The-next-YAML.md (3974B)
- ---
- title: My wish-list for the next YAML
- date: 2021-07-28
- outputs: [html, gemtext]
- ---
- [YAML](http://yaml.org) is both universally used, and universally reviled. It
- has a lot of problems, but it also is so useful in solving specific tasks that
- it's hard to replace. Some new kids on the block (such as TOML) have
- successfully taken over a *portion* of its market share, but it remains in force
- in places where those alternatives show their weaknesses.
- I think it's clear to most that YAML is in dire need of replacement, which is
- why many have tried. But many have also failed. So what are the key features of
- YAML which demonstrate its strengths, and key weaknesses that could be improved
- upon?
- Let's start with some things that YAML does well, which will have to be
- preserved.
- - **Hierarchical relationships emphasized with whitespace**. There is no better
- way of representing a hierarchical data structure than by actually organizing
- your information visually. Note that semantically meaningful whitespace is not
- actually required — the use of tokens like { is acceptable — so
- long as, by convention, hierarchies are visually apparent.
- - **Defined independently of its implementation**. There should not be a
- canonical implementation of the format (though a reference implementation is,
- perhaps, acceptable). It should not be defined as "a config library for
- $language". Interoperability is key. It must have a specification.
- - **Easily embeds documents written in other formats**. This is the chief reason
- that YAML still dominates in CI configuration: the ability to trivially write
- scripts directly into config file, without escaping anything or otherwise
- molesting the script.
- ```yaml
- tasks:
- - configure: |
- jit_flags=""
- if [ "$(uname -m)" != "x86_64" ]
- then
- jit_flags=--without-jit
- fi
- ./configure \
- --prefix=/usr \
- $jit_flags
- - build: |
- make
- - test: |
- make check
- ```
- - **Both machine- and human-editable**. It's very useful for both humans and
- machines to collaborate on a YAML file. For instance, humans write build
- manifests for their git.sr.ht repos, and then the project hub adds steps to
- download and apply patches from mailing lists before submitting them to the
- build driver. For the human's part, the ability to easily embed scripts (see
- above) and write other config parameters conveniently is very helpful —
- everyone hates config.json.
- - **Not a programming language**. YAML entities are a problem, but we'll talk
- about that separately. In general, YAML files are not programs. They're just
- data. This is a good thing. If you want, you can use a *separate*
- pre-processor, like jsonnet.
- What needs to be improved upon?
- - **A much simpler grammar**. No more billion laughs, please. Besides this, 90%
- of YAML's features go un-used, which increases the complexity of
- implementations, not to mention their attack surface, for little reason.
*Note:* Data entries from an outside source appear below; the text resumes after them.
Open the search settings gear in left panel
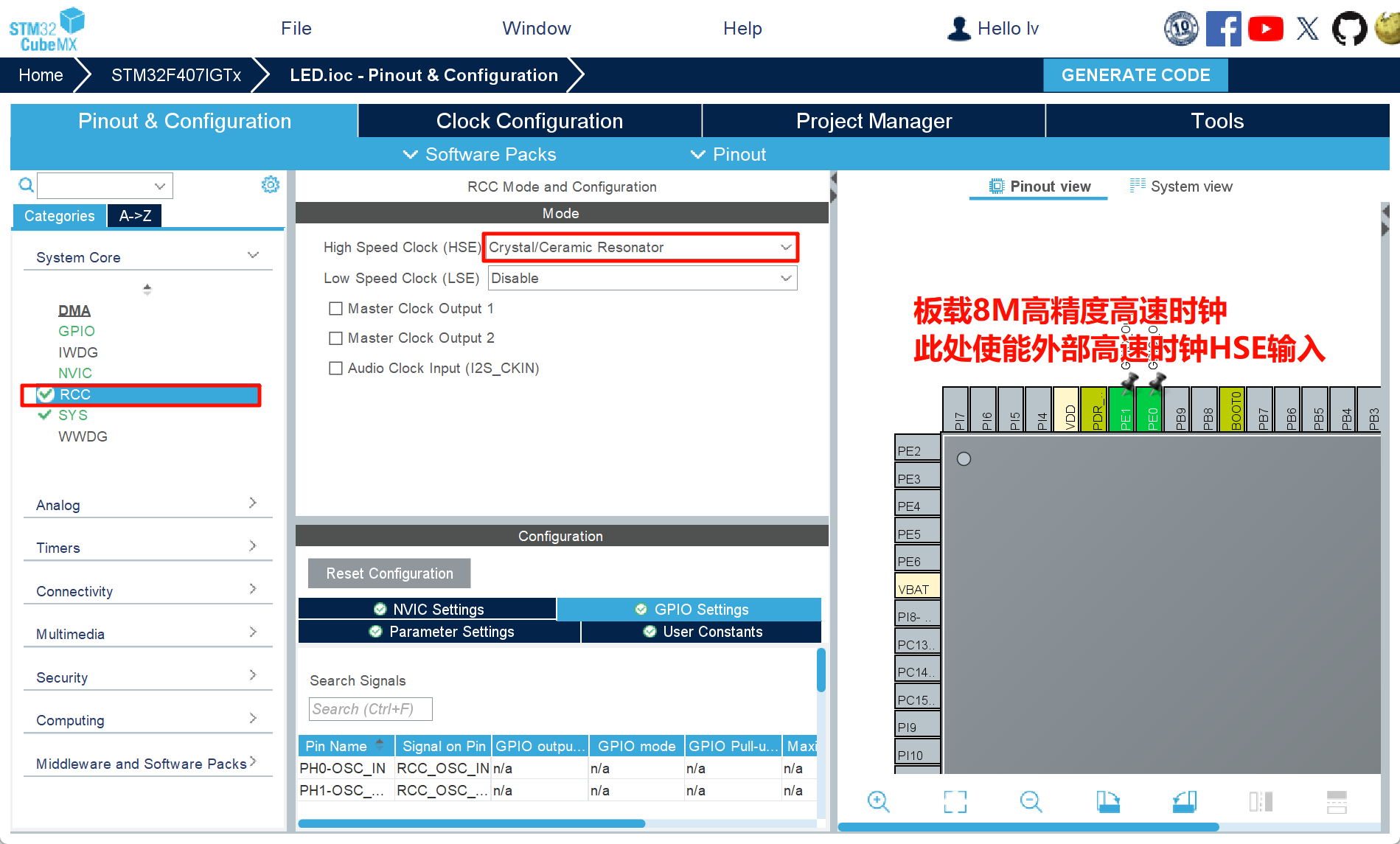The width and height of the screenshot is (1400, 844). pyautogui.click(x=270, y=184)
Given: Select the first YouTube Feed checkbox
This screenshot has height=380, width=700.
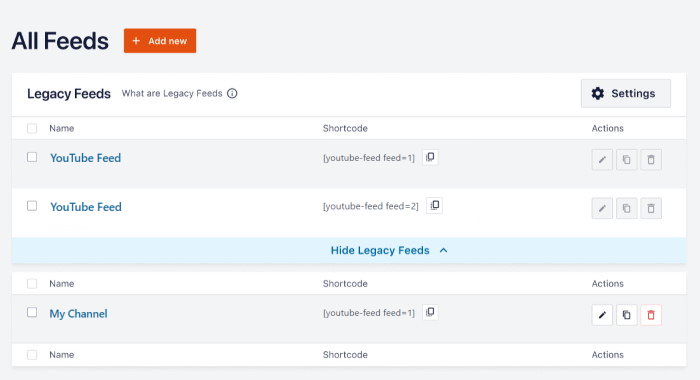Looking at the screenshot, I should (x=32, y=157).
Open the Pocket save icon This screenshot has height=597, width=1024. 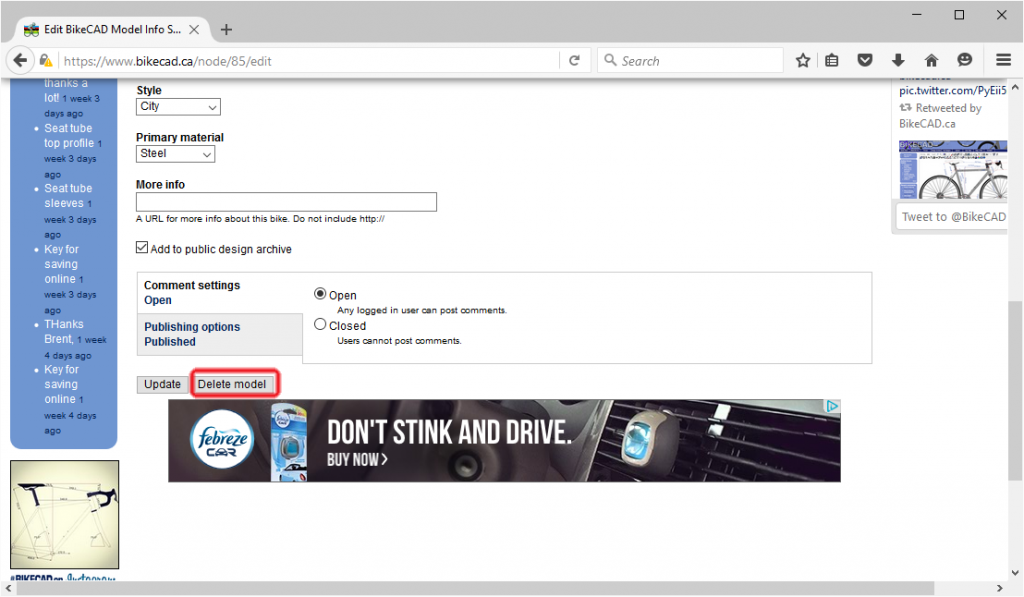tap(866, 60)
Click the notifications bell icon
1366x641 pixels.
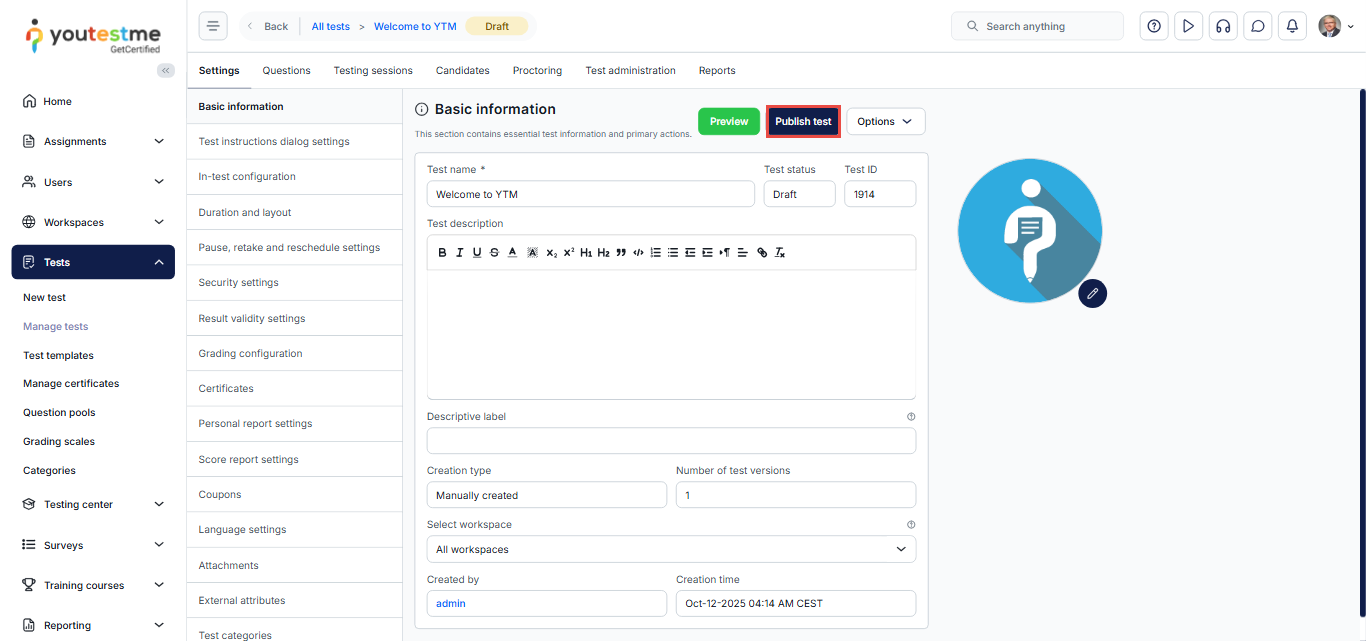pos(1292,26)
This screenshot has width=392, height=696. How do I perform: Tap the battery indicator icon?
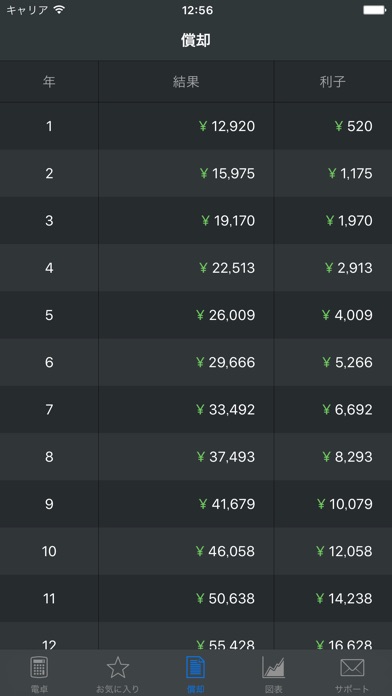375,10
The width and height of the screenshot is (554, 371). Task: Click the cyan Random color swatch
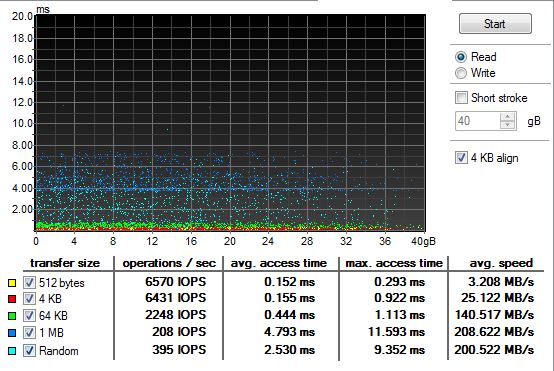click(x=12, y=351)
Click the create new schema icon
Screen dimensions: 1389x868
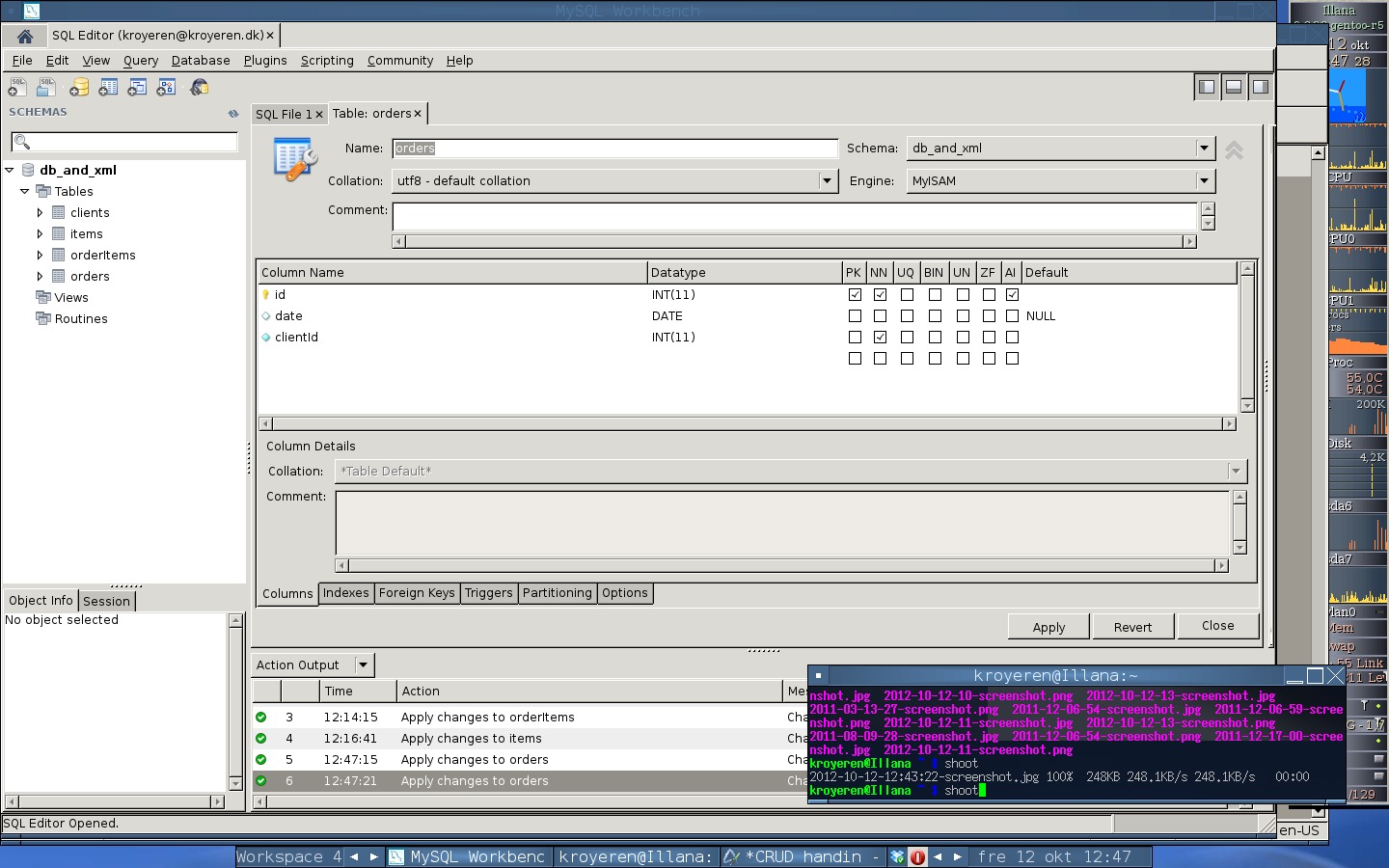point(79,88)
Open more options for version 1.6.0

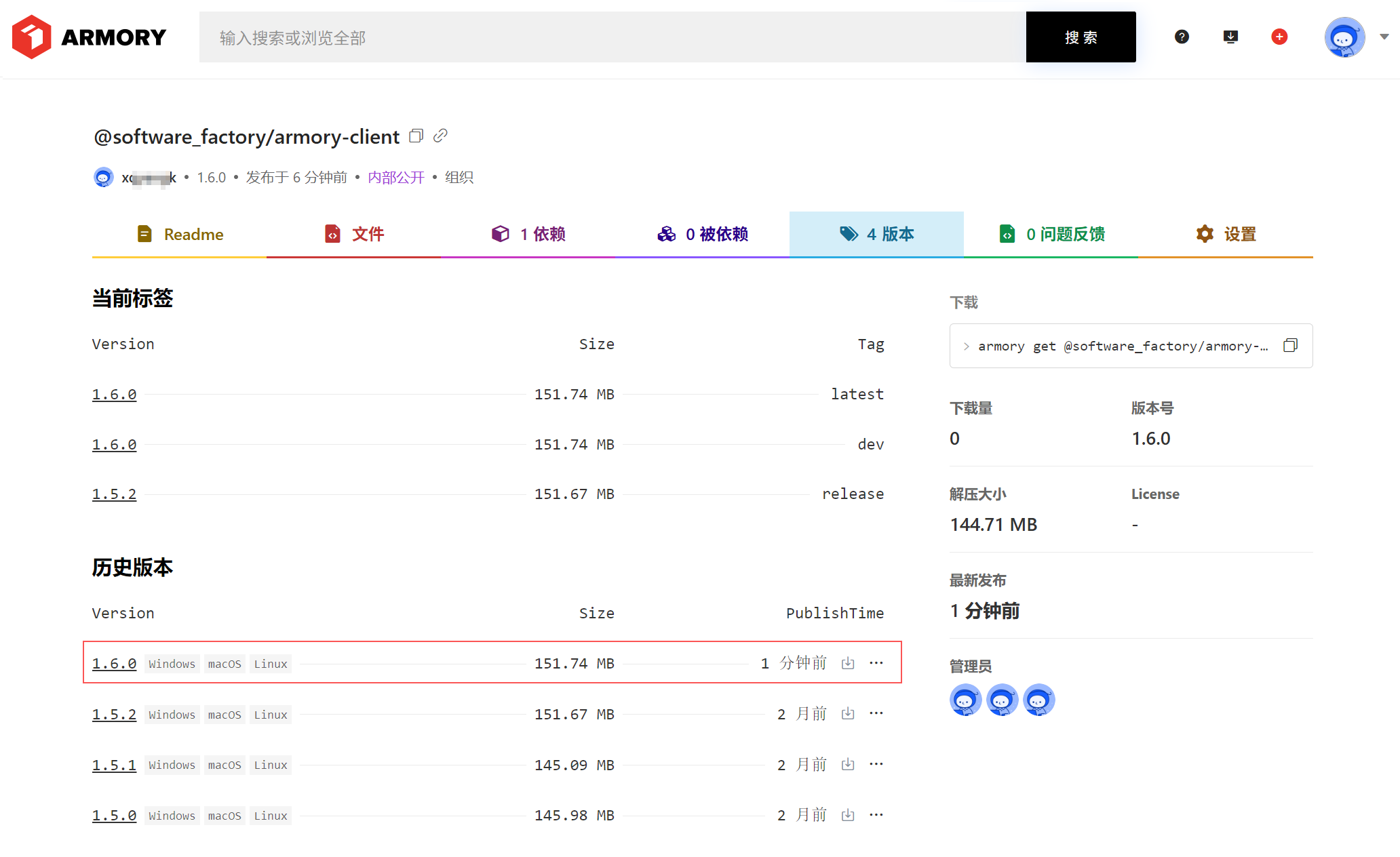point(876,663)
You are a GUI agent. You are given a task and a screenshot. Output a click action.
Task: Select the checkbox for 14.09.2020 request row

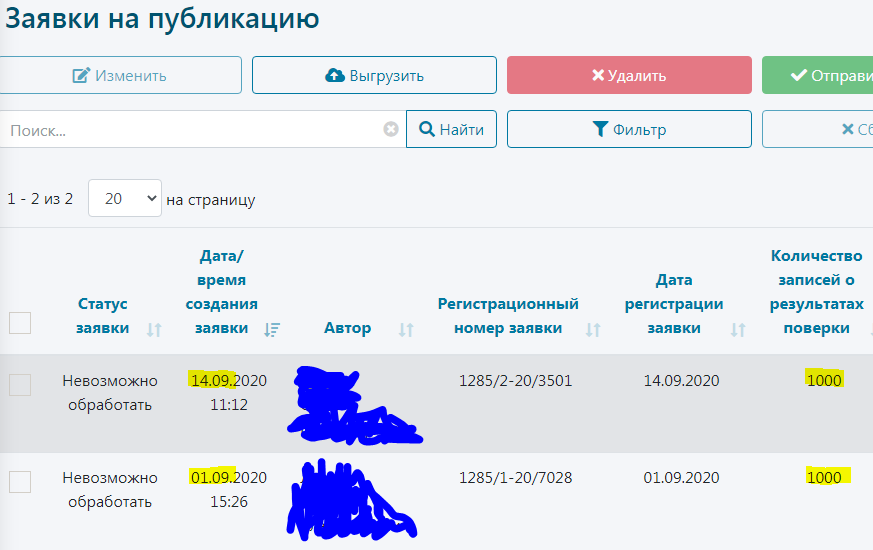click(x=20, y=385)
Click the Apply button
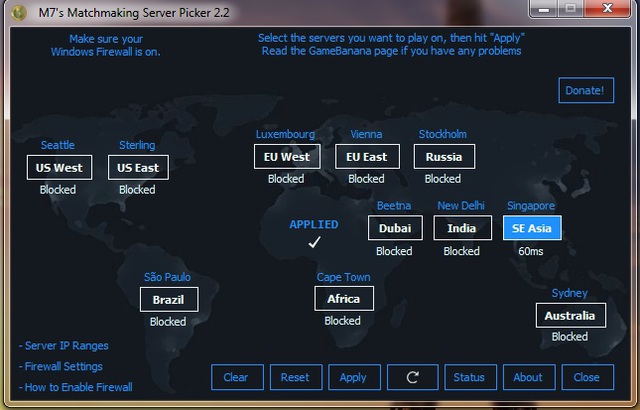 click(354, 377)
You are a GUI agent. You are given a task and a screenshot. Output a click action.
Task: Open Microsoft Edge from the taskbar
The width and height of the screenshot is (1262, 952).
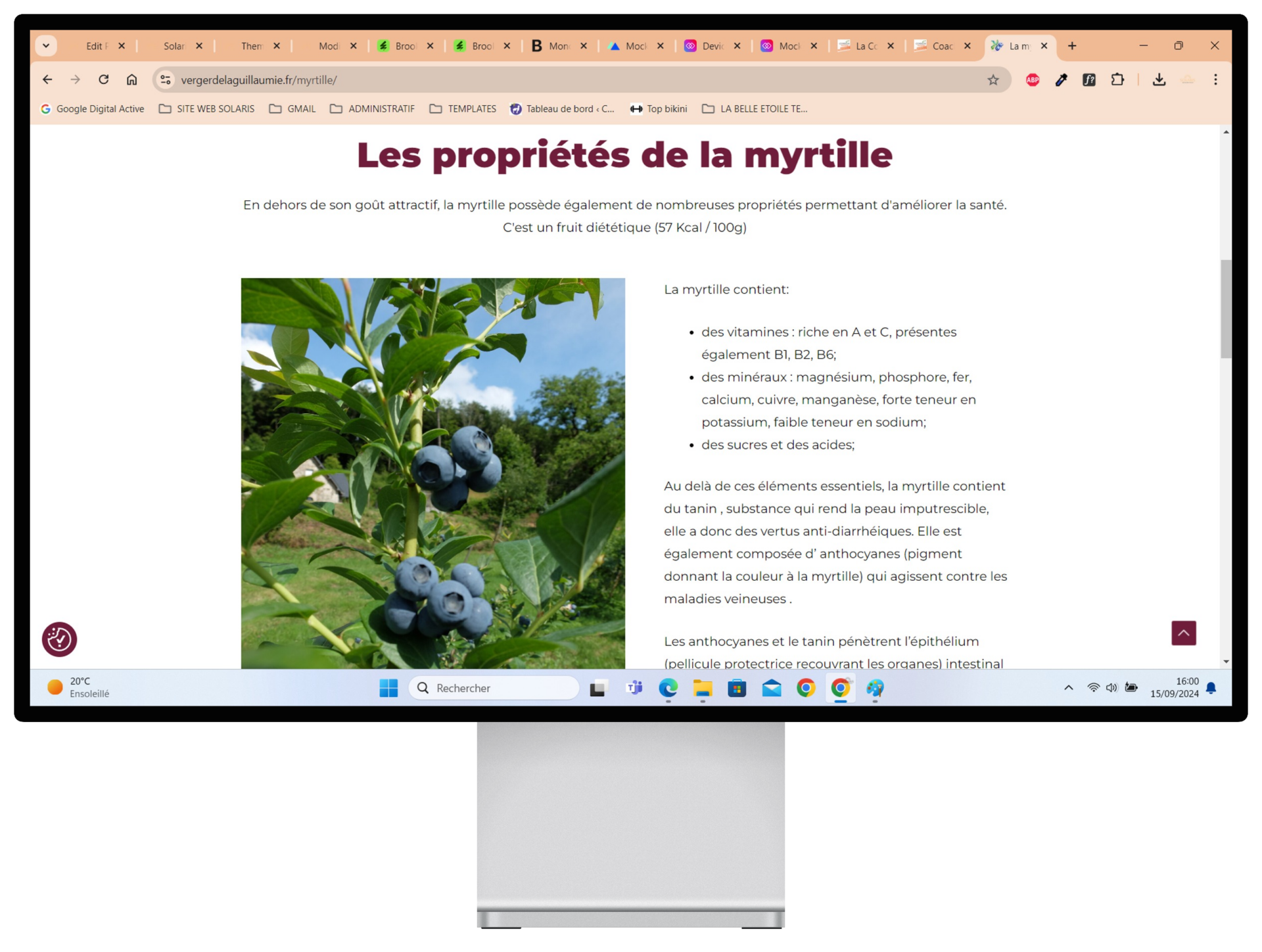point(668,688)
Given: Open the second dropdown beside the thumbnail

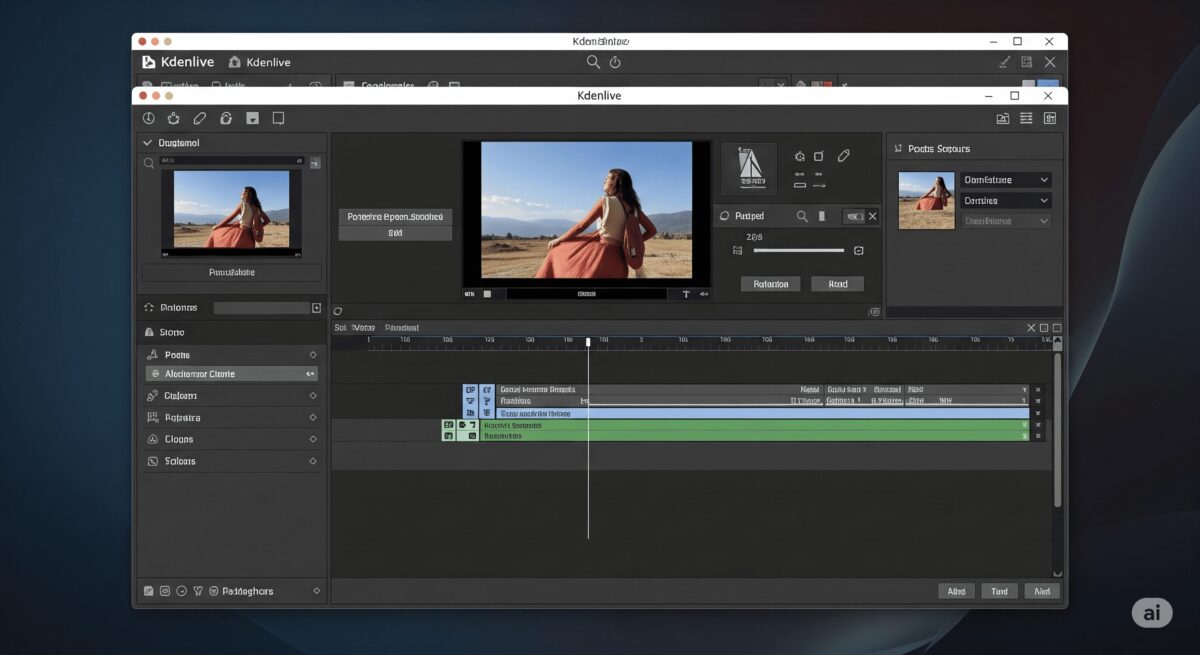Looking at the screenshot, I should click(x=1006, y=201).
- - **A means of defining a schema**, which can influence the interpretation of
- the input. YAML does this poorly. Consider the following YAML list:
- ```yaml
- items:
- - hello
- - 24
- - world
- ```
- Two of these are strings, and one is a number. Representing numbers and
- strings plainly like this makes it easier for humans to write, though
- requiring humans to write their values in a format which provides an
- unambiguous type is not so inconvenient as to save this trait from the cutting
- room floor. Leaving the ambiguity in place, without any redress, provides a
- major source of bugs in programs that consume YAML.
- - **I don't care about JSON interoperability**. Being a superset of JSON is
- mildly useful, but not so much so as to compromise any other features or
- design. I'm prepared to yeet it at the first sign of code smells.
- Someday I may design something like this myself, but I'm really hoping that
- someone else does it instead. Good luck!